A search for successful and choked jets in nearby broad-lined Type Ic supernovae
Tanner O'Dwyer, Alessandra Corsi, Sheng Yang, Shreya Anand, S. Bradley Cenko, Gokul P. Srinivasaragavan, Anna Y. Q. Ho, Jesper Sollerman, Bei Zhou, Arvind Balasubramanian, Po-Wen Chang, Marc Kamionkowski, Daniel Perley, Russ R. Laher, Kohta Murase, Frank J. Masci, Mansi M. Kasliwal, Josiah N. Purdum, Matthew J. Graham
TL;DR
This work presents a coordinated multi-wavelength campaign targeting nine nearby SNe Ic-BL to probe the presence and nature of relativistic jets, cocoons, and circumstellar interaction. By combining optical photometry/spectroscopy, Swift X-ray limits, and deep VLA radio monitoring, the authors constrain the occurrence rate of SN 1998bw-like radio emission to well below 20% of SNe Ic-BL and explore cocoon models as viable explanations for some radio-detected events. The results indicate a diverse Ic-BL population with both CSM-interacting and cocoon-dominated cases, while most events lack luminous, on-axis or modestly off-axis GRB-like X-ray/gamma-ray signatures. These findings, together with projections for LSST-era samples and IceCube neutrino searches, advance our understanding of jet formation and the multi-messenger signatures of massive-star explosions.
Abstract
The observational link between long gamma-ray bursts (GRBs) and broad-lined stripped-envelope core-collapse supernovae (SNe Ic-BL) is well established. Significant progress has been made in constraining what fraction of SNe Ic-BL may power high- or low-luminosity GRBs when viewed at small off-axis angles.

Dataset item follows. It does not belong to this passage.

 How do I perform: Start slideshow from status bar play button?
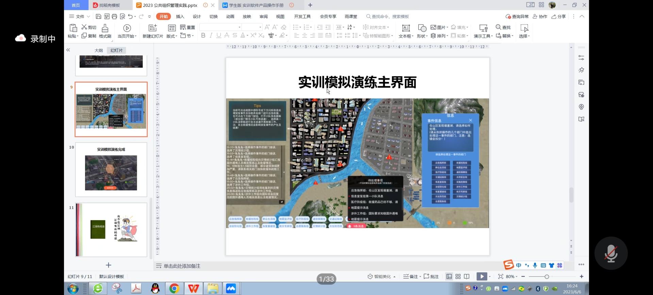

However, the GRB-SN connection still lacks a complete understanding in the broader context of massive-star evolution and explosion physics. Models predict a continuum of outcomes for the fastest ejecta, from choked to ultra-relativistic jets, and observations from radio to X-rays are key to probing these scenarios across a range of viewing angles and velocities. Here, we present results from a coordinated radio-to-X-ray campaign targeting nearby (z<=0.1) SNe Ic-BL designed to explore this diversity. With eight new radio-monitored events and updated data for one previously observed SN, we further tighten constraints on the fraction of SNe Ic-BL as relativistic as SN 1998bw/GRB 980425. We identify SN 2024rjw as a new radio-loud event likely powered by strong interaction with circumstellar material (CSM), and add evidence supporting a similar interpretation for SN 2020jqm. We also establish new limits on the properties of radio-emitting ejecta with velocities consistent with cocoons from choked jets, highlighting SN 2022xxf as a promising cocoon-dominated candidate. These results refine our understanding of the continuum linking ordinary SNe Ic-BL, engine-driven explosions, and GRBs, and contribute to building a sample that will inform future multi-messenger searches for electromagnetic counterparts to high-energy neutrinos.